Chamchijeon (Korean Tuna Pancakes)

Turn a can of tuna into these crispy little snacks!  They're absolutely delicious.  A can of tuna makes six little pancakes, and I devoured them in about two minutes.  Note to self: always make a double batch.

Chamchijeon (Korean Tuna Pancakes)

This recipe comes from Maangchi, who is my go-to Korean cooking expert.  Pretty much everything I have ever made using her recipes have turned out well, and this was no exception.  The funny thing is, there's really nothing about the recipe that indicates that it's Korean... or even Asian.  Okay, maybe the sesame oil, which imparts an "Asiany" flavor.  But if you left that out, it's really just made up of familiar, run-of-the-mill ingredients that aren't Asian in origin.

It couldn't be easier.  Mix everything together, then fry for about two minutes on each side.  Then viola!  Delicious little tuna snacks that don't taste tuna-y.  You know what I mean; canned tuna always imparts a very distinctive kind of tuna flavor... these pancakes don't have that.  At least not while hot.  I don't know what they'd taste like cold, as I ate them all too quickly.  Maangchi says that this can serve as a cold appetizer, so I have no reason to doubt her.

Chamchijeon (Korean Tuna Pancakes) Mixture

I love that they don't have to be deep fried.  While I love deep-fried foods, I don't like the mess of dealing with leftover oil at home.  For these, you just use a tablespoon or two of canola oil, like you're going to stir-fry vegetables or make scrambled eggs.  Easy peasy!
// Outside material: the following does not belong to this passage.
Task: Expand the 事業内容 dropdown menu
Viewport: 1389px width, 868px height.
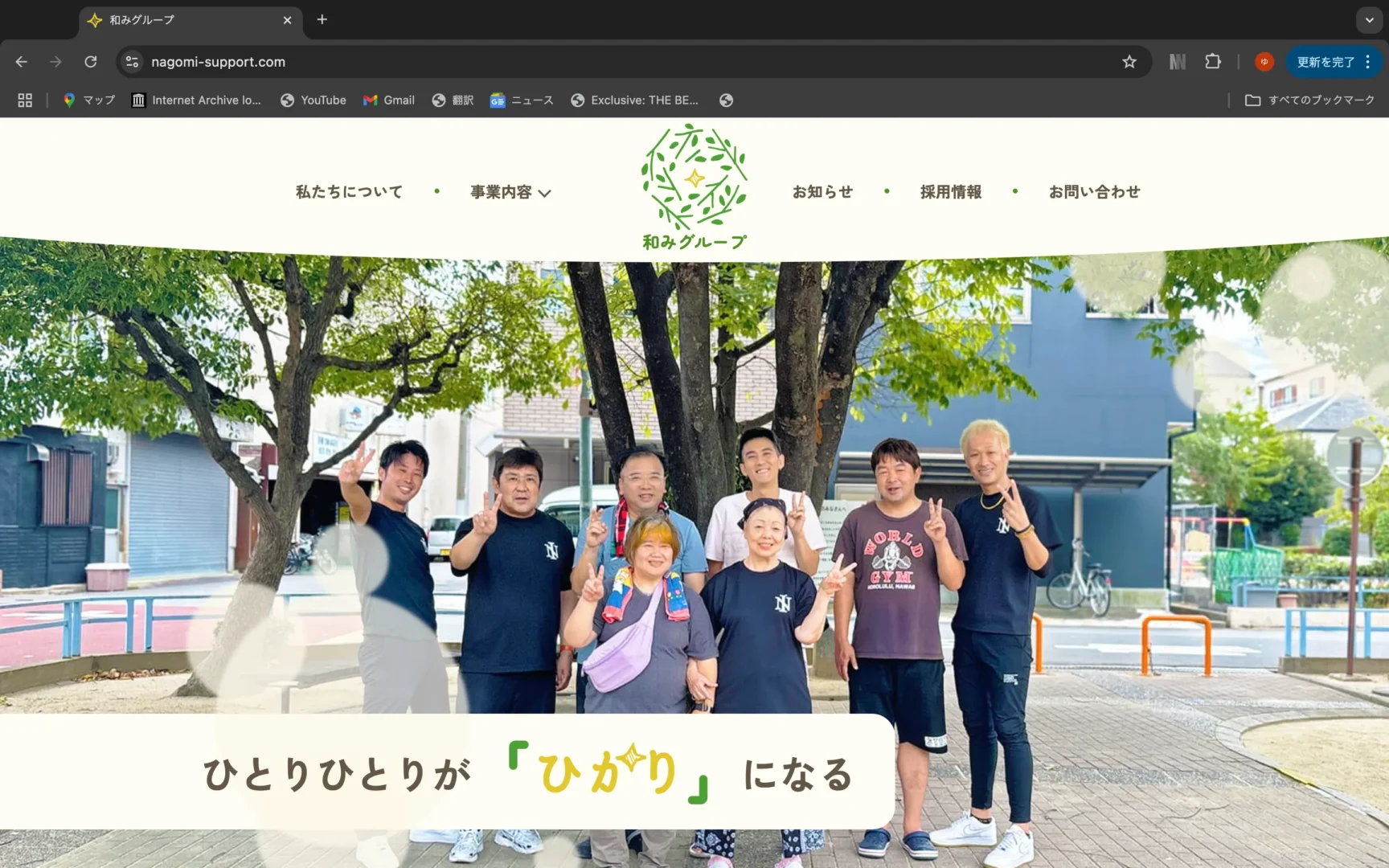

Maangchi's original recipe calls for a teaspoon of salt.  This seemed really excessive to me, and in fact, in her own video at the end, after she tastes them, she admits they're on the salty side.  She says it's fine because they're intended to be served with rice.  Me, I just drastically cut the amount of salt called for and it was fine, especially because I didn't eat them with rice.

Chamchijeon (Korean Tuna Pancakes)

The dipping sauce she recommends for them is a mixture of soy sauce and vinegar -- she didn't specify what kind, but I used black.  Soy sauce, black vinegar, and some hot chili paste is my go-to sauce for potstickers, and it worked just as well for these little snacks.  However, I can also see myself leaving out the sesame oil, squeezing lemon juice over them, and dipping them in aioli.

Chamchijeon (Korean Tuna Pancakes) (adapted from Maangchi)

Ingredients
  • 1 5oz can of tuna packed in water, drained
  • 3 tbsp onion, diced
  • 1 garlic clove, minced
  • 1 egg
  • 1 tbsp flour
  • 1 tsp sesame oil
  • 1/4 tsp salt
  • 1/8 tsp ground black pepper
  • 1-2 tbsp canola oil, for frying
Method
  1. Heat your pan on medium-high heat with the canola oil.
  2. Meanwhile, thoroughly mix together the rest of the ingredients.  It should be fairly wet and stick together well.  If it doesn't, add a little more oil or water.
  3. Divide the mixture into six portions.  Drop by the spoonful into the hot pan, and gently shape them into rounds if you care about shape.
  4. When the bottoms are nicely browned, about 1-2 minutes, flip them over, pressing gently.  Fry until browned as well, then eat immediately ... or not.